-- TASK ITEM --
Reproduce, word for word, all of the records; the pictures stay out.

::::::

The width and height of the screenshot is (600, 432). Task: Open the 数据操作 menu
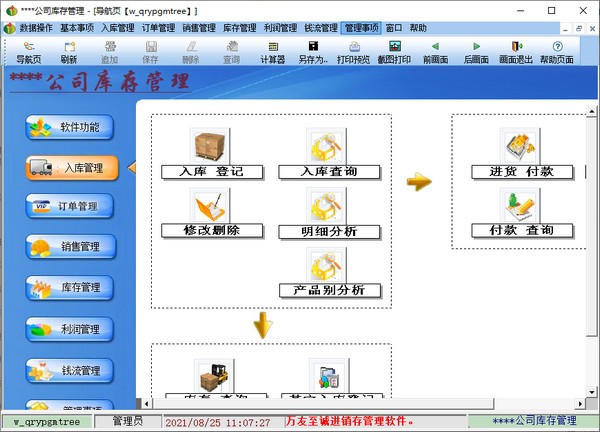pos(36,28)
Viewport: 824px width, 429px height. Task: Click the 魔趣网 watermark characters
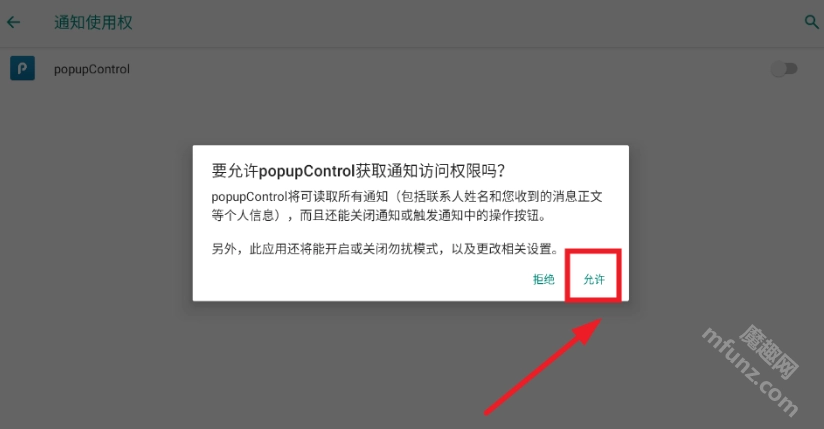[769, 351]
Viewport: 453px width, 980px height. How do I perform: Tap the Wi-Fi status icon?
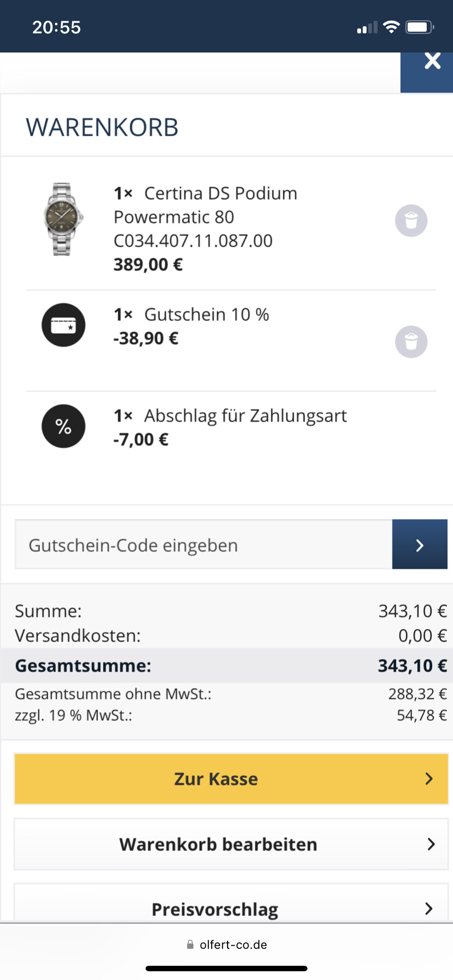(x=392, y=27)
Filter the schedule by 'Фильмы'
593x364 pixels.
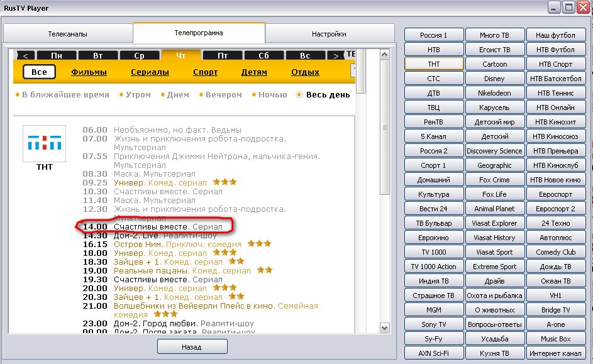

::::::

-- SOLUTION TO THIS TASK --
The width and height of the screenshot is (600, 432). Task: Open the 数据操作 menu
pos(36,28)
Viewport: 824px width, 429px height. Task: Click the 魔趣网 watermark characters
[769, 351]
Viewport: 453px width, 980px height. How do I perform: Tap the Wi-Fi status icon?
(x=392, y=27)
Filter the schedule by 'Фильмы'
593x364 pixels.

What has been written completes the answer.